"The only limitation on you and me is within ourselves"
-Pres. Marion G. Romney
I was thinking about this yesterday actually. And just a lot in general. I think each member of my family serves as an amazing example of this idea. My dad owned his own business by the age of 17. Initially he worked for his older sister at a tailor shop, but eventually came to own the same shop and then employ her as his employee. He saved up $10,000 and scouted the US basically to see if there was opportunity here. When he decided there was, he saved up even more money and brought our whole family here from Brazil. And he's been very successful ever since then. My parents got divorced about 10 years ago. At first it looked like my mom was going to be in really bad shape, but once she got full control of her own shops she has really made them work.
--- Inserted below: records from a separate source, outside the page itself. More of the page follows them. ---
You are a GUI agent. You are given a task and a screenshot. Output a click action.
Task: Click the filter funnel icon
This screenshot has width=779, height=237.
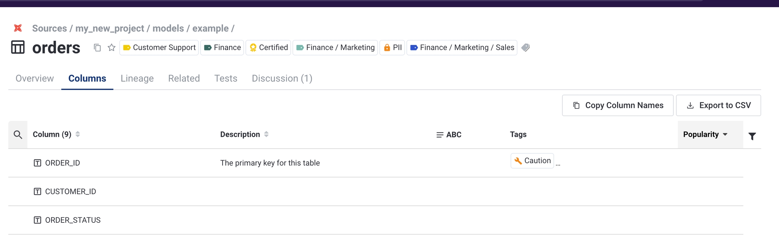(752, 136)
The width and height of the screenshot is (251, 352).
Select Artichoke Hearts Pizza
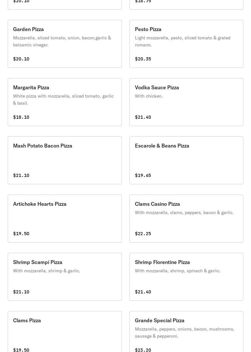click(x=65, y=219)

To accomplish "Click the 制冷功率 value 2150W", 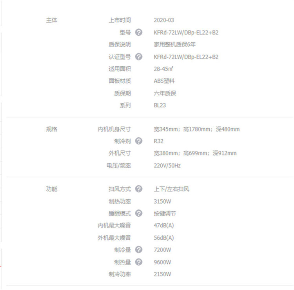I will (162, 274).
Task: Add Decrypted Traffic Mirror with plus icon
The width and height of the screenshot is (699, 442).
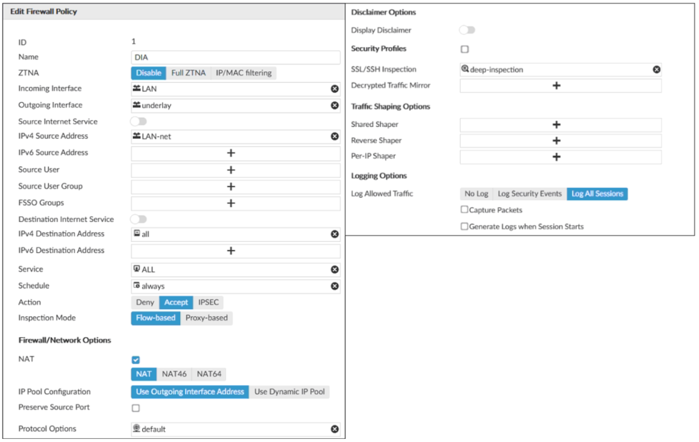Action: pyautogui.click(x=556, y=85)

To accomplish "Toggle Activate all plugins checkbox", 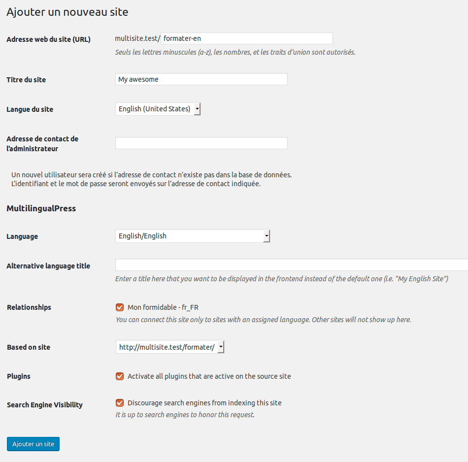I will pyautogui.click(x=120, y=376).
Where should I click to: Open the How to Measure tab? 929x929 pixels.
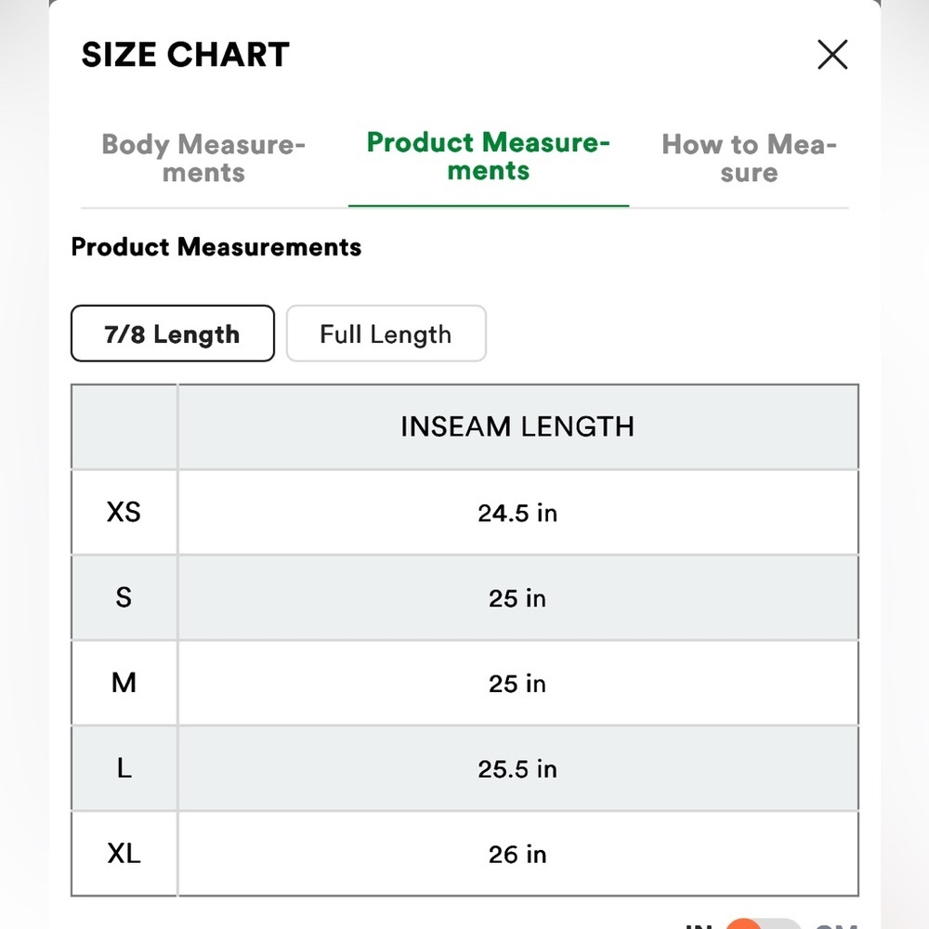[x=749, y=158]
She has really closed the gap between herself and my father. It's unbelievable what she's been able to do. And my brother...I don't think anyone has a better attitude when it comes to taking on difficult tasks than he does. I don't know anybody who works harder at his marriage, at being a good father, and just being a decent person more than he does. There would have been a lot of valid excuses as to why they couldn't make it in their lives. It's too hard. I don't know English. Most small businesses fail anyway. I have never done it on my own. My wife is too difficult. These were not the types of thoughts that occupied any of their minds. Having this kind of negative self-talk excuses us from trying and prevents us from succeeding.
I've just been thinking about this recently because I feel like I have heard a lot of reasons as to why people can't do certain things. And I think it has more to do with negative self-talk than anything else. We convince ourselves that our job stinks, or that the ward is not for us, or that there is just nobody that we can get close to either just as friends or in relationships, or just that we'll never be able to overcome our circumstances for whatever the case may be. I've been hearing a lot of this. I'm convinced that it has mostly to do with the type of self-talk that we have. My mission president used to bring up this point a lot.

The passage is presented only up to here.